Jon Meacham of Newsweek! Hurrah! Journalists at b-school! World saved!
Occasionally I am reminded of how exceptionally diverse and international the student body at business school is, particularly when I receive invitations like this one:
"ONE HOUR OF INTENSE FOOTBALL EDUCATION." Awesome, no?
I would go to this in a heartbeat, although the sport on which I really need a primer is rugby. What the hell is going on in rugby? Why do men lift men in that sport, and move up and down the field, uh, pitch, in that odd-looking spider-like huddle, uh, scrum?
For some reason unbeknownst to me, people who don't know me seem to think that the "Y" at the beginning of Yee is an "L". No matter where I go, I am Jennifer Lee.
Today, for instance, at the health center, where I went to get some vaccines, the nurse referred to me as Jennifer Lee even though she was looking right at my medical record on a computer screen. I could even see it as I sat beside her: Jennifer Y-E-E...and yet...nothing.
To be fair, this has been happening almost my whole life, at reception desks, scheduling doctor's appointments, resolving issues on utility and telephone bills. The list goes on. It's very weird. I didn't think it was remarkable and then today for some reason I just found it extremely bizarre that even when I am looking a person in the eye, they don't seem to hear "yuh-ee." "Yee."
Eight hours after the health clinic, I went for a long run on the treadmill to burn off some business school steam. When I went to retrieve my student ID card from the woman at the towel desk, who asked me for my name.
"Yee. Jennifer Yee."
"Lee?"
"No, Yee. Like with a 'Y'."
"Oh! Ok."
I don't know what to think. Do I have a lisp? Is that what people have been trying to tell me for the last decade, and have just been too polite to say so?
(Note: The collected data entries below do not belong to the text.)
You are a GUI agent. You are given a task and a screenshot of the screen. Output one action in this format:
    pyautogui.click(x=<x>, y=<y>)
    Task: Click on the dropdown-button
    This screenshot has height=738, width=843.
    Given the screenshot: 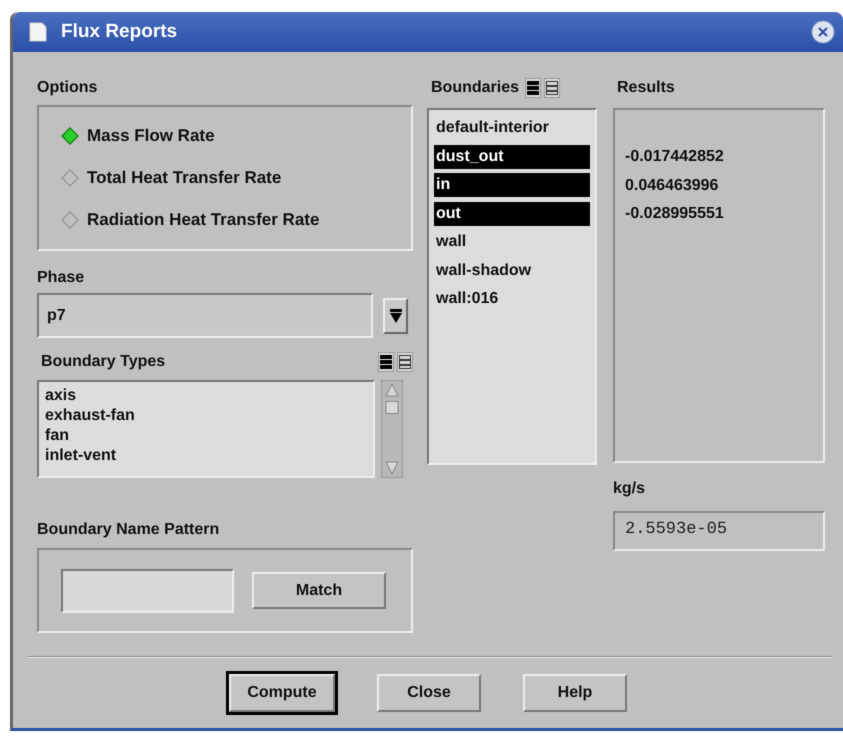 What is the action you would take?
    pyautogui.click(x=396, y=316)
    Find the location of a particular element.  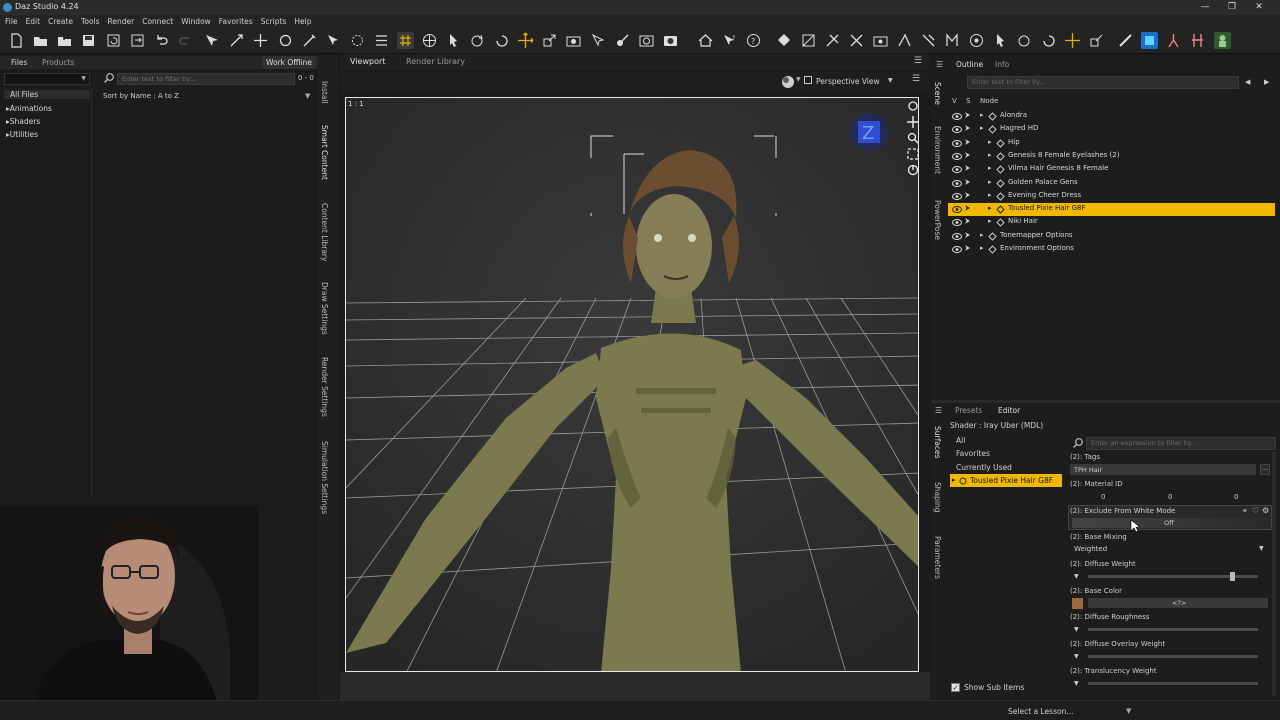

aux-tool-6-icon is located at coordinates (904, 40).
Business school career counselors are like shrinks with action items.
Well, that's what it felt like last week, anyway.
No one really talks about the fact that once you are enrolled at a top b-school, you will rely on your career office for emotional support more than, well, anything else. Think about it. These are the people who report to work every morning to tell you and your 600 classmates that in spite of the economy, your grades, your extra-curricular load...in spite of yourself, even...you will get a job.
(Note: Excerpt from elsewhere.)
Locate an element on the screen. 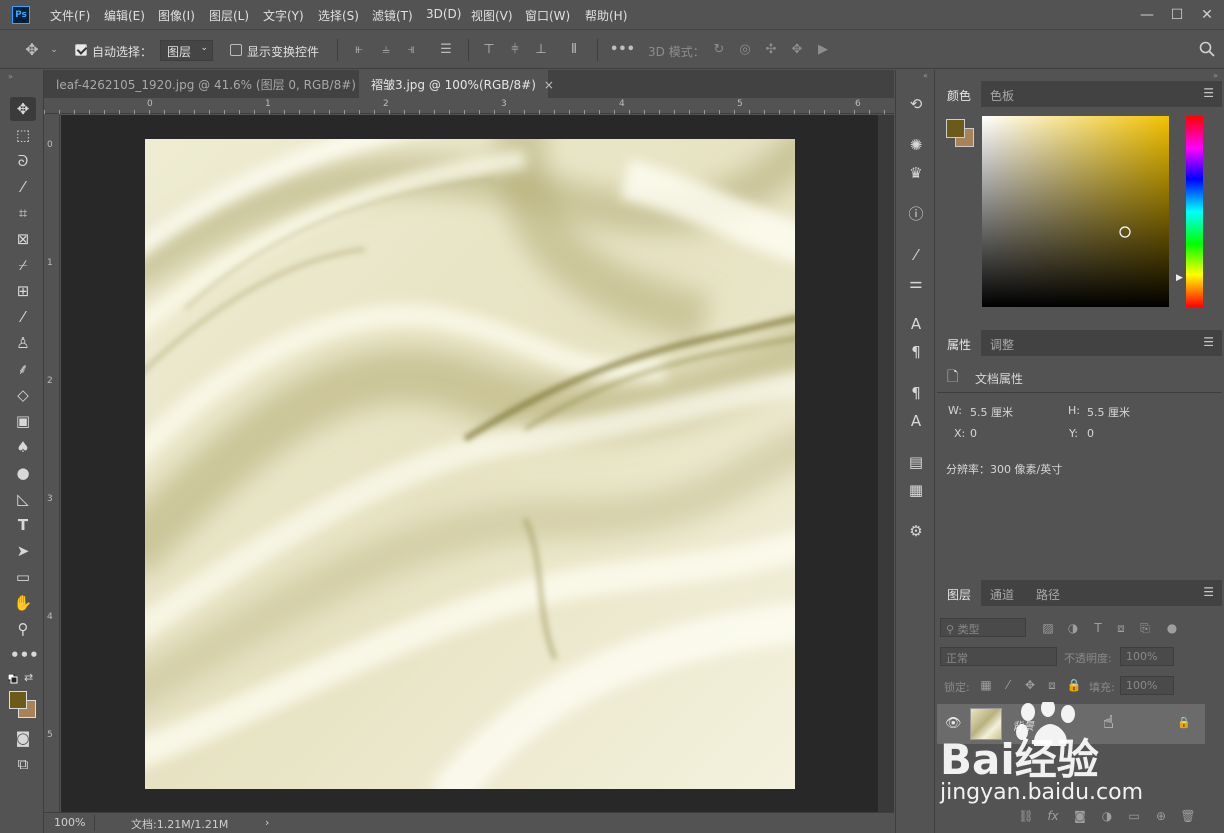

Recruiting season's started, and classes are peppered with students in professional attire floating in and out of mock interviews, company presentations, lunch 'n' learns. New phrases have entered people's vocabularies such as, "What have you dropped for?" and "I can't come to happy hour, I have case prep." (Which mean, respectively: "To which companies have you submitted a resume?" and, "I am subjecting myself to the unique torture of sitting in a windowless study room for two hours with another person with high job search anxiety, reading and answering questions on cases about steel and aluminum companies.") God love 'em, those peers of mine who are recruiting for management consulting jobs.
Even the word "recruiting" seems semantically misused to me. I mean, how can I, business school student, be recruiting? Aren't companies recruiting me?
Nevertheless, I occasionally make appointments with a business school counselor, who I like a lot. She is boisterous and emotionally intelligent and tells me that I am doing all the right things by asking myself what I actually care about, and what sorts of things I really do and don't want to do when I get to my summer internship in June. There will be plenty more posts on this, I can assure you.
Right now, though, I need to get to my action items from my last meeting with her, one of which reads: "prioritize." Now if I could just remember what I meant when I wrote that down.